START Information provided

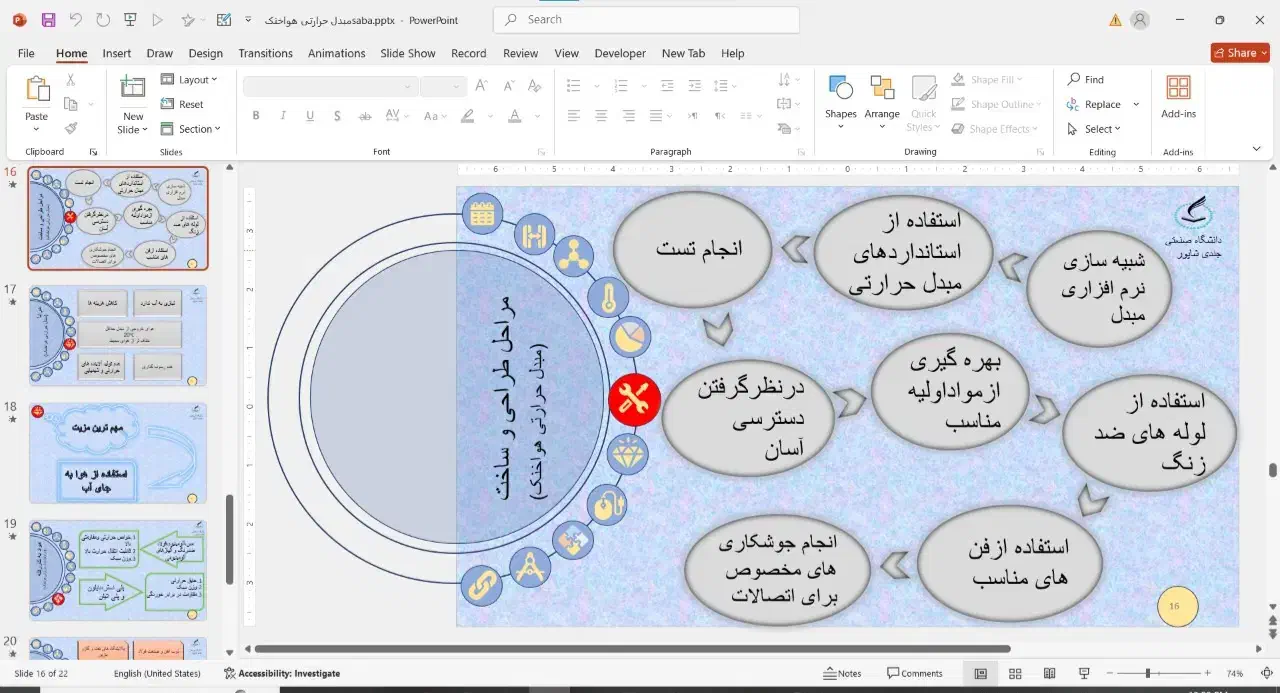Open the Font Size dropdown
Image resolution: width=1280 pixels, height=693 pixels.
click(x=456, y=85)
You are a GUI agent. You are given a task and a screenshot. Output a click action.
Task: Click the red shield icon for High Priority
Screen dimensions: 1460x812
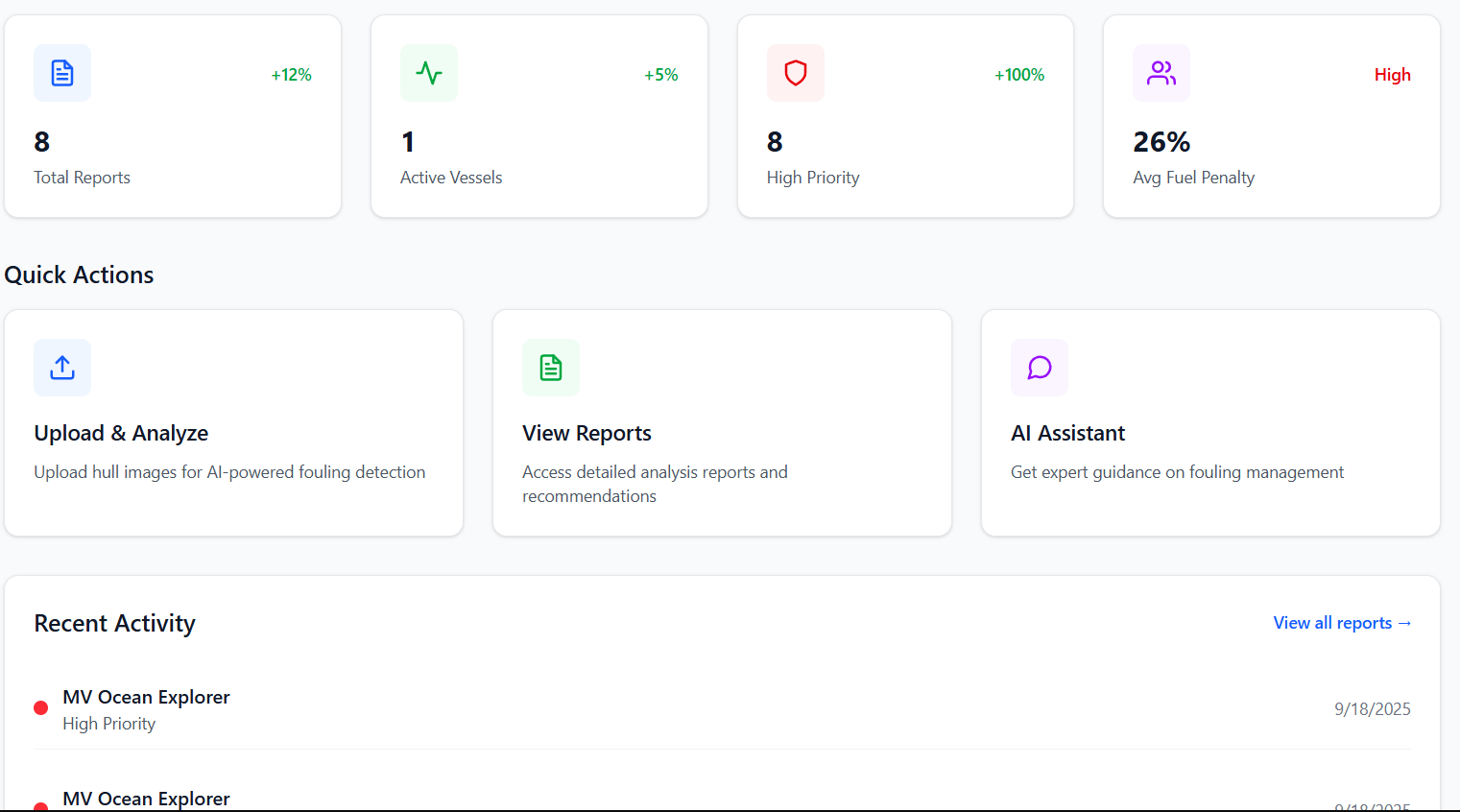[x=796, y=73]

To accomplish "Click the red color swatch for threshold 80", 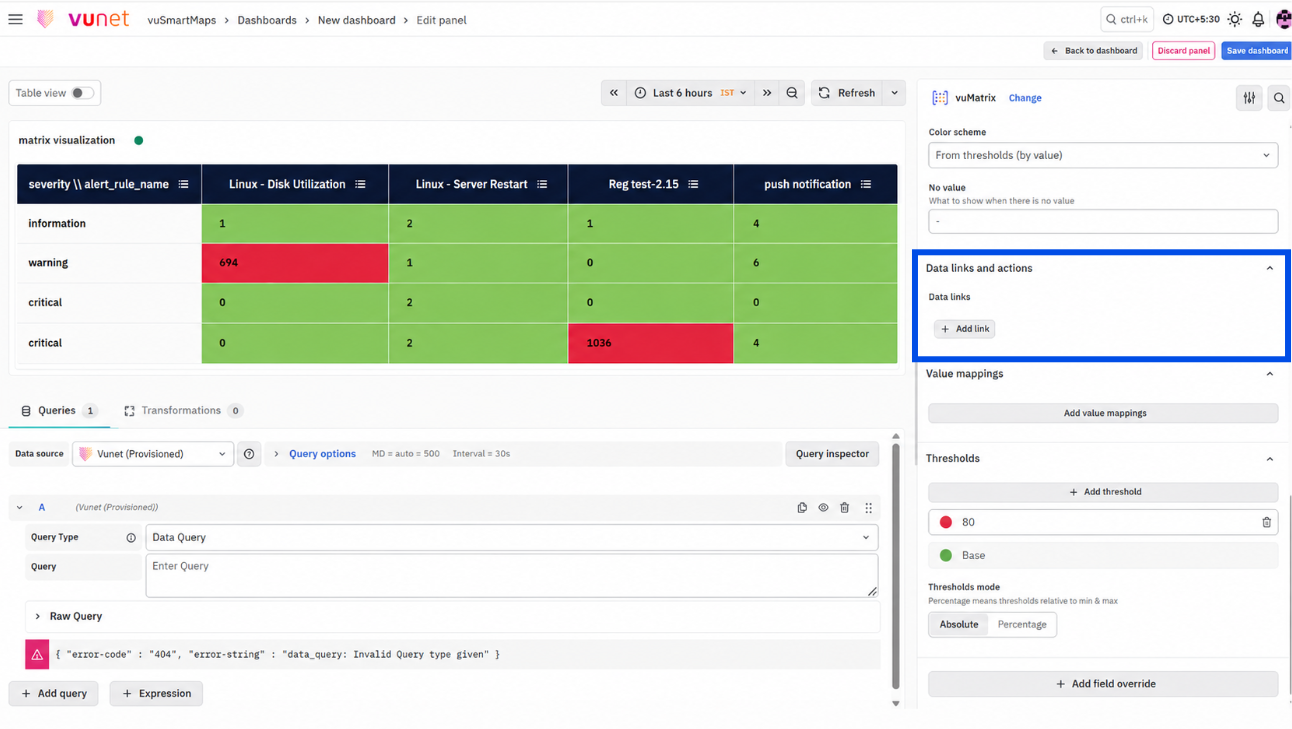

END Information provided

• **Aim of the exercise**:
Rewrite the lines of the records above as a numbered list, omitting any blank lines and leaving the pictures out of the answer.

• **Exercise answer**:
1. Open the Font Size dropdown
2. Image resolution: width=1280 pixels, height=693 pixels.
3. click(x=456, y=85)
4. You are a GUI agent. You are given a task and a screenshot. Output a click action.
5. Task: Click the red shield icon for High Priority
6. Screen dimensions: 1460x812
7. [x=796, y=73]
8. To accomplish "Click the red color swatch for threshold 80", 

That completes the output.